# Task statement:
Please output, exactly and without pictures, the lines from the opening of the listing below through the line containing "Image resolution: width=343", both included.

# Data records:
[Start of Attachment]

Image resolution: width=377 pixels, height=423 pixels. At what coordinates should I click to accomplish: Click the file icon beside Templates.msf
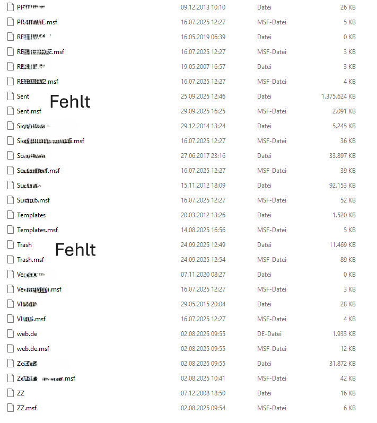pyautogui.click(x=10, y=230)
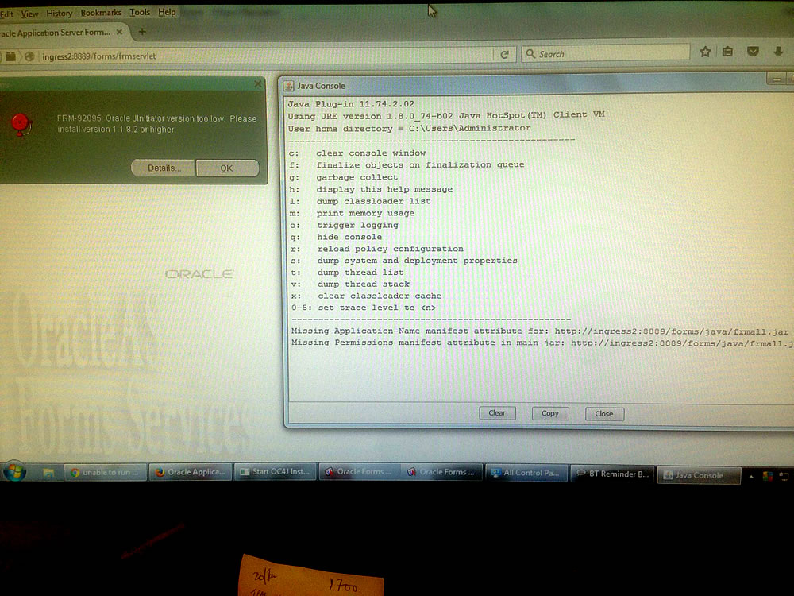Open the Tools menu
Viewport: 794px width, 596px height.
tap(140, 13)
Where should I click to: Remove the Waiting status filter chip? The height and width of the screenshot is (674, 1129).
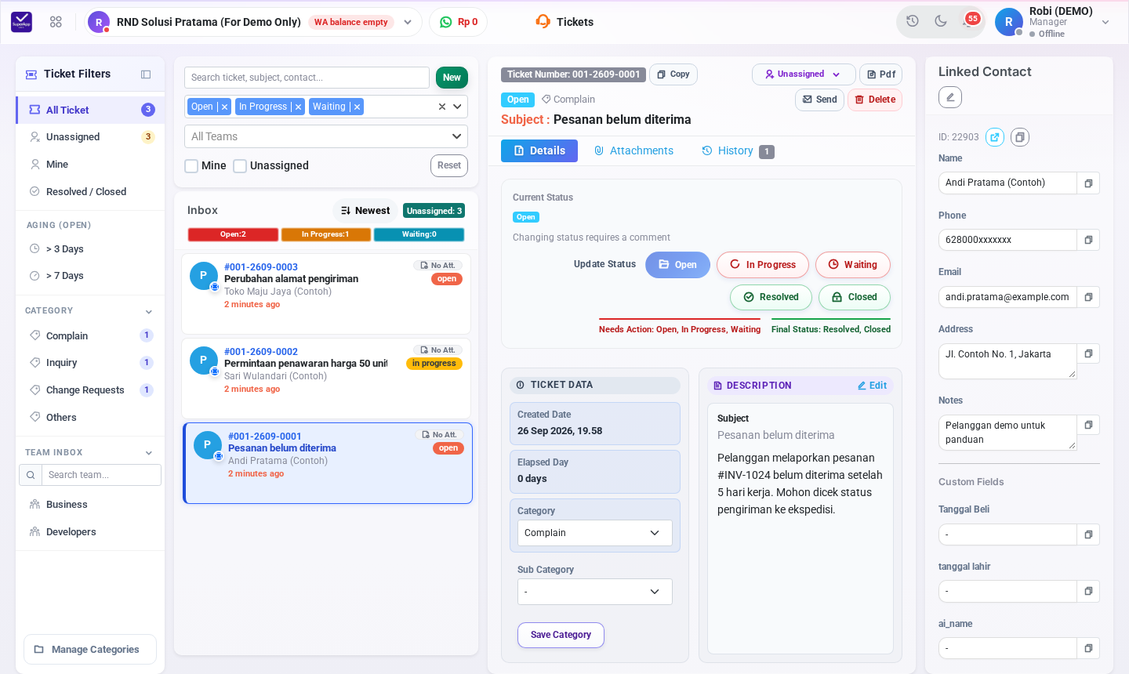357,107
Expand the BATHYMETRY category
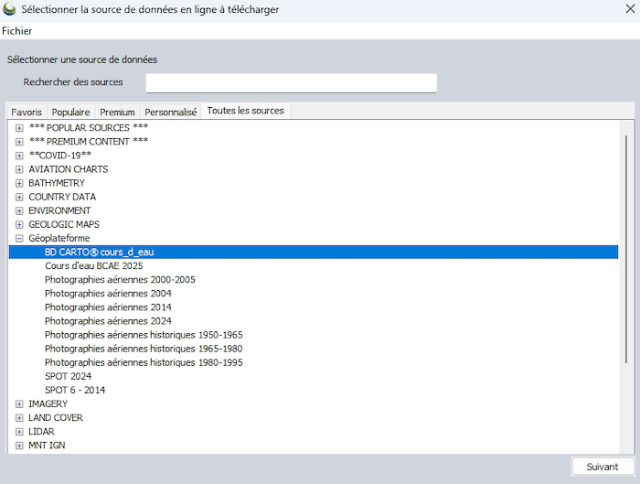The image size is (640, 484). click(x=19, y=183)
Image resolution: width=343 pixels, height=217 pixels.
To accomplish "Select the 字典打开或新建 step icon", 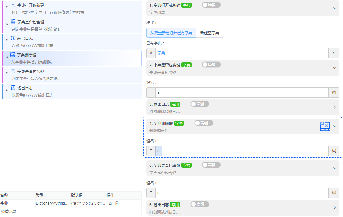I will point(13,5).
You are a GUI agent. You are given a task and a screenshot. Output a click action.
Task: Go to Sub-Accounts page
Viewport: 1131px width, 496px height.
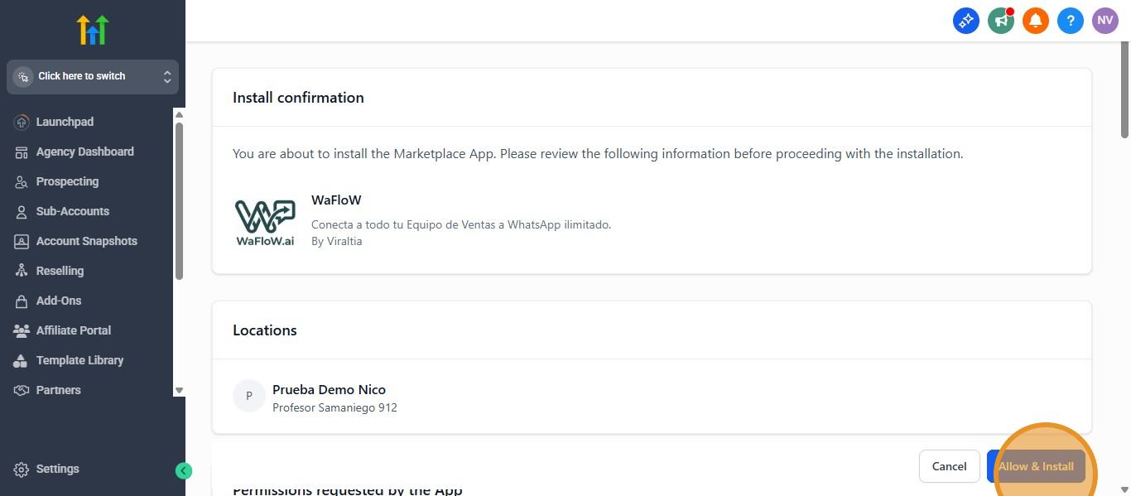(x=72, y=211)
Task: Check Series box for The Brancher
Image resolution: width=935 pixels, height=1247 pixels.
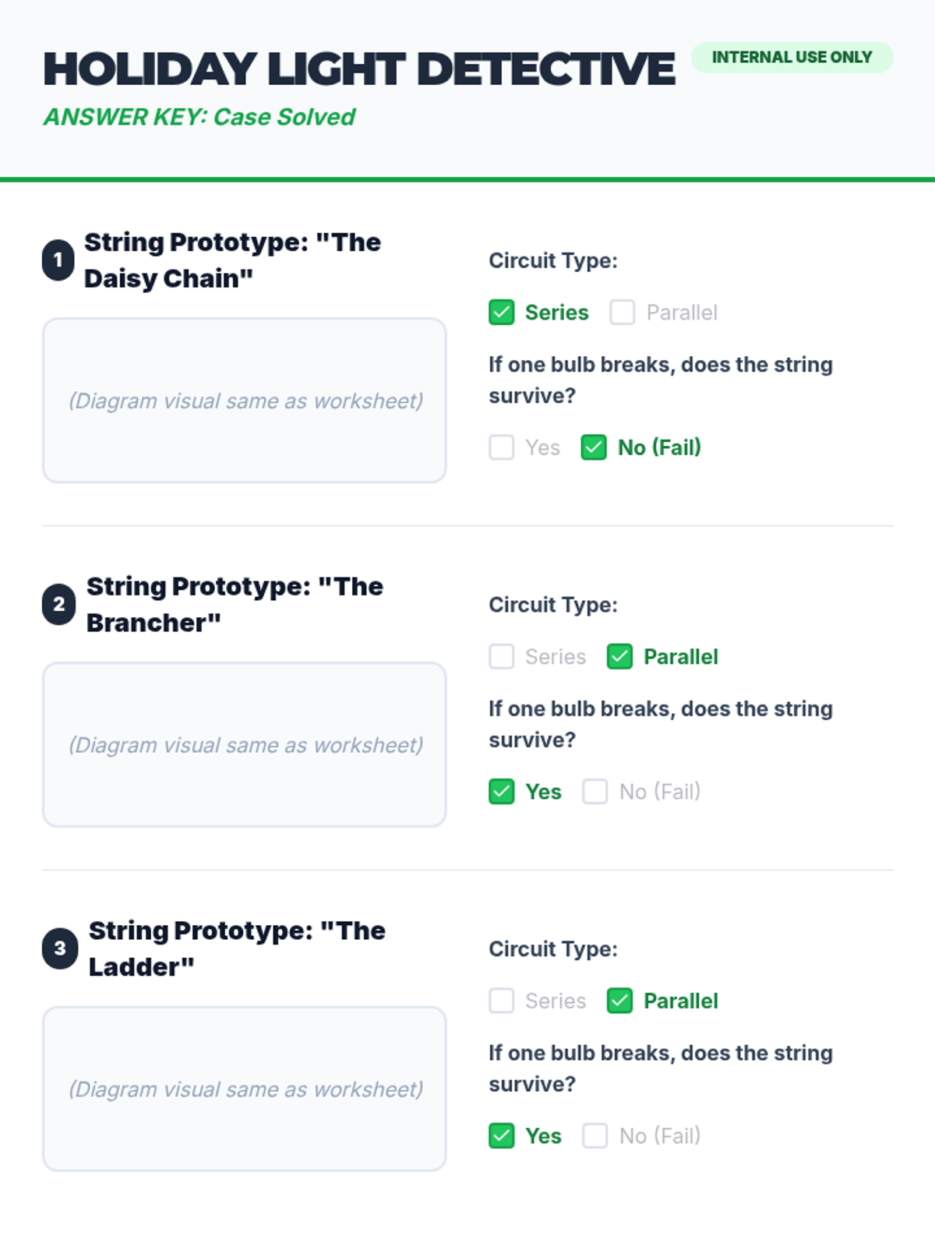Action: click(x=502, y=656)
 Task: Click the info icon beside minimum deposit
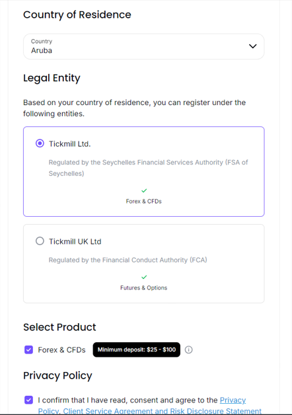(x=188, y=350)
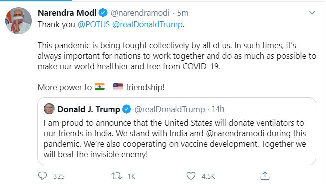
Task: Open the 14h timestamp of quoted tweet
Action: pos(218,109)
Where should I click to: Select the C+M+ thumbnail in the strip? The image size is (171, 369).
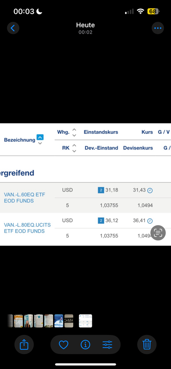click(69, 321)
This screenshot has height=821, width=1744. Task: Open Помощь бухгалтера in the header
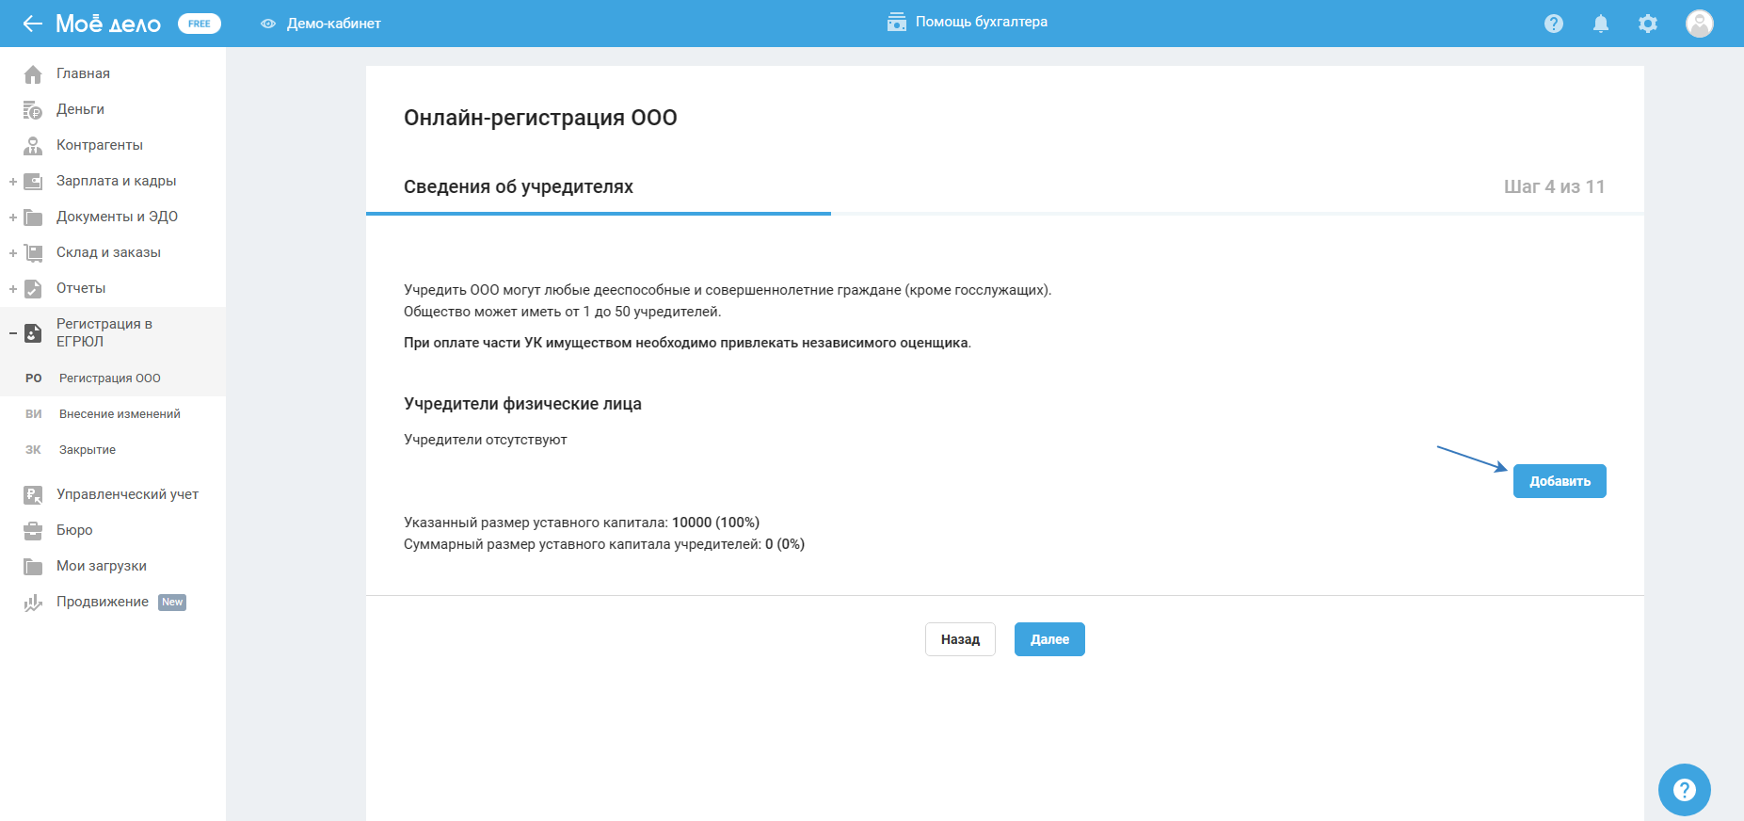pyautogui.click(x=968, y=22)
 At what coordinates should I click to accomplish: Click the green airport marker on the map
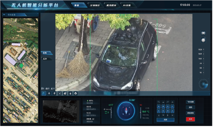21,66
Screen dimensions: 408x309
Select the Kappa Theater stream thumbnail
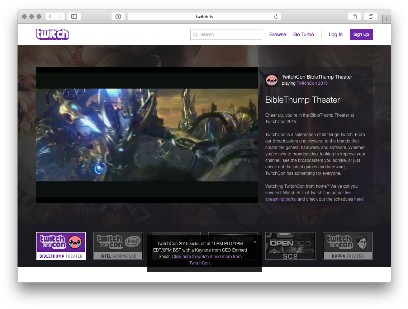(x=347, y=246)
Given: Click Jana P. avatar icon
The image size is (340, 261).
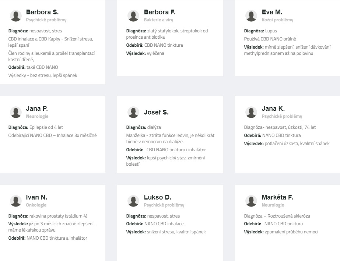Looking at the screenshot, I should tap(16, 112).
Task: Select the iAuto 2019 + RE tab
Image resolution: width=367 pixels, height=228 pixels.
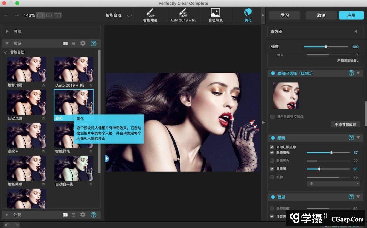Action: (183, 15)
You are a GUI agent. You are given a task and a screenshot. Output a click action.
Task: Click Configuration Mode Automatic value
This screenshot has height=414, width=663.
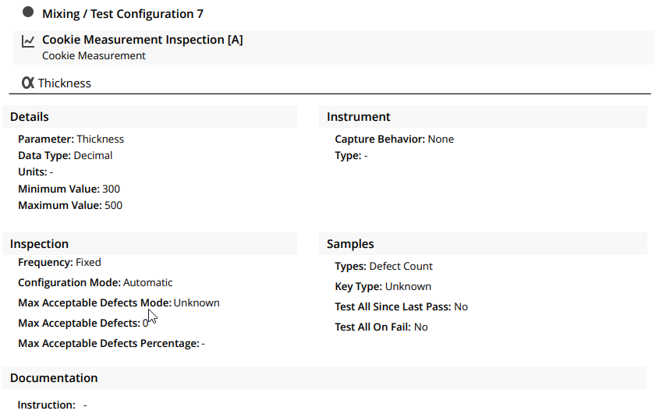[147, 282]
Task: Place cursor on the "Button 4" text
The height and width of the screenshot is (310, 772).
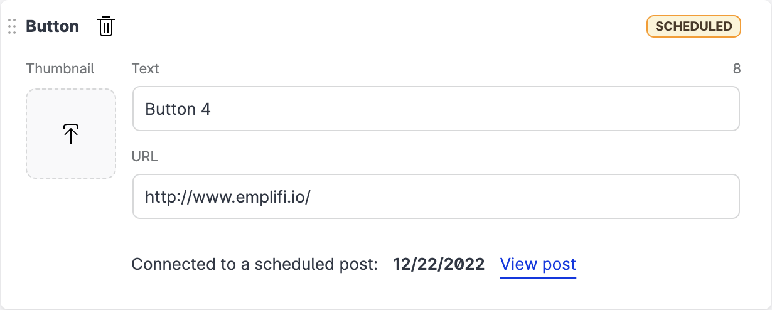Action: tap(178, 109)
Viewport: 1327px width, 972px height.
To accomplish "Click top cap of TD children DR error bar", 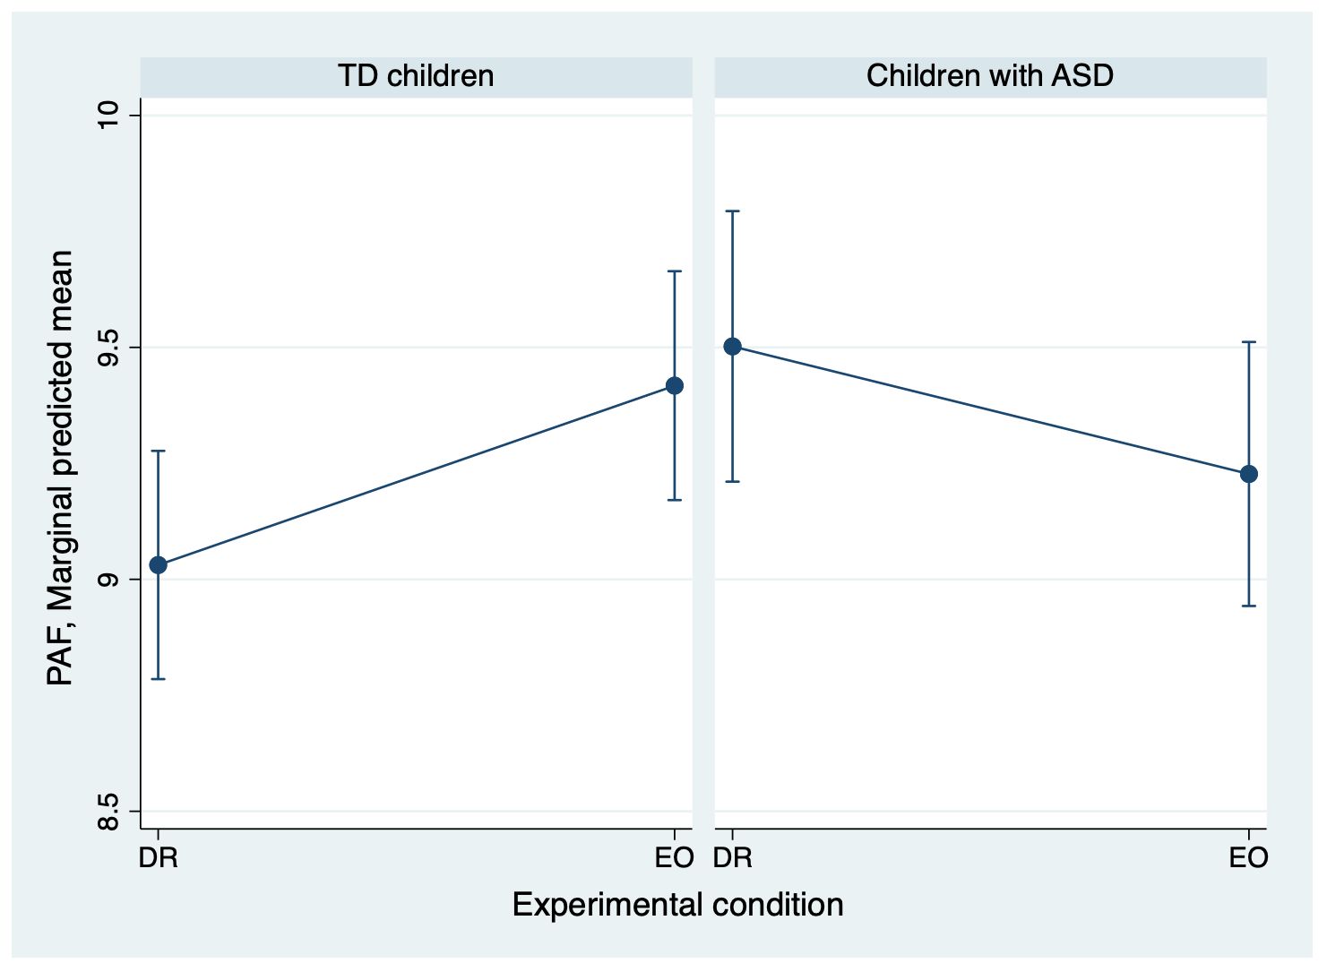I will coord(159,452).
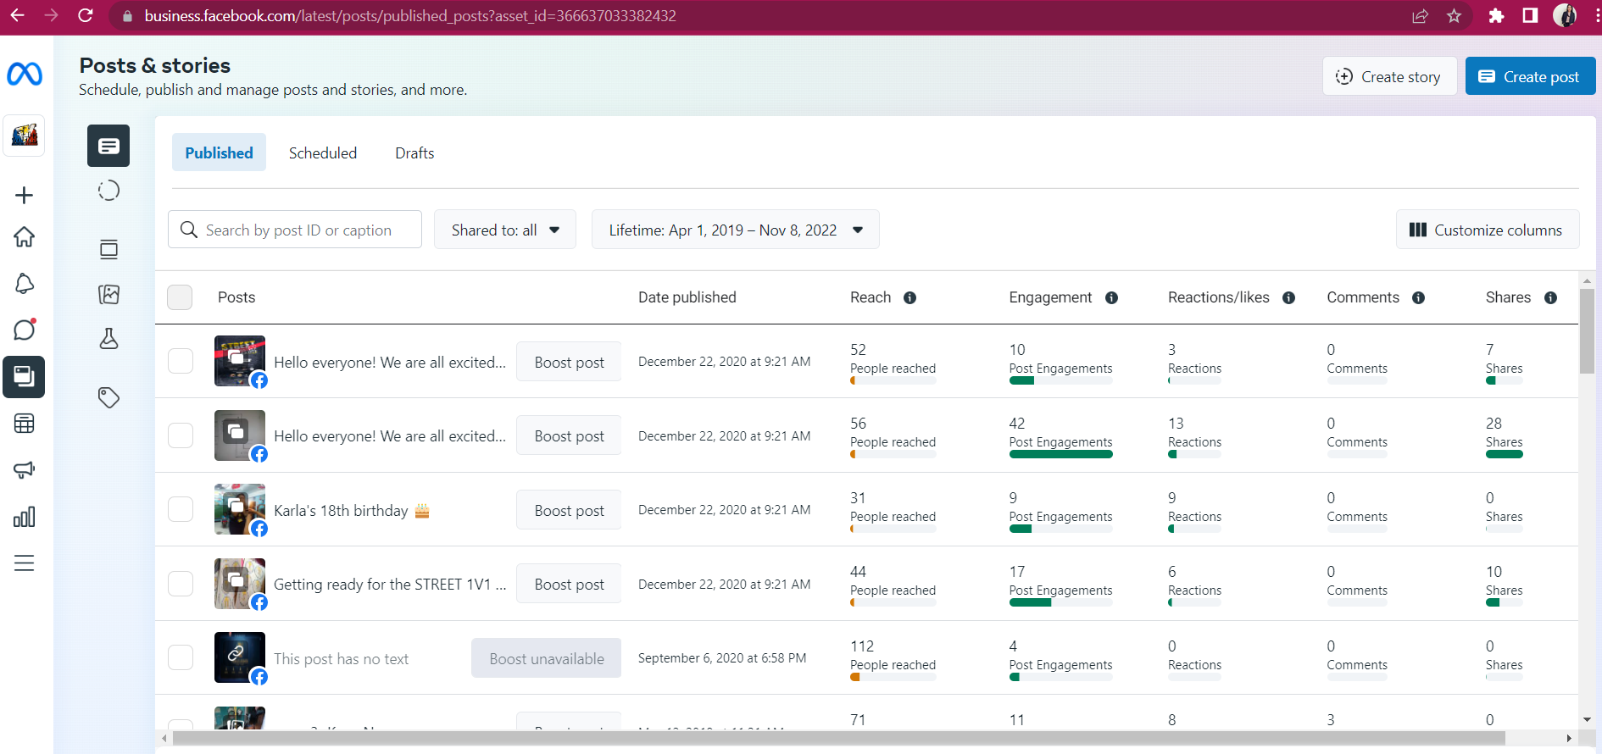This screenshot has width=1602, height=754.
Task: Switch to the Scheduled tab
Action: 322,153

[End of Attachment]

# Exercise result:
Image resolution: width=377 pixels, height=423 pixels. At what coordinates should I click to accomplish: Click the file icon beside Templates.msf
pyautogui.click(x=10, y=230)
Open the Tools menu
Viewport: 794px width, 596px height.
tap(140, 13)
Where should I click to: Remove the Waiting status filter chip? The height and width of the screenshot is (674, 1129).
357,107
Expand the BATHYMETRY category
The image size is (640, 484). click(x=19, y=183)
Image resolution: width=343 pixels, height=217 pixels.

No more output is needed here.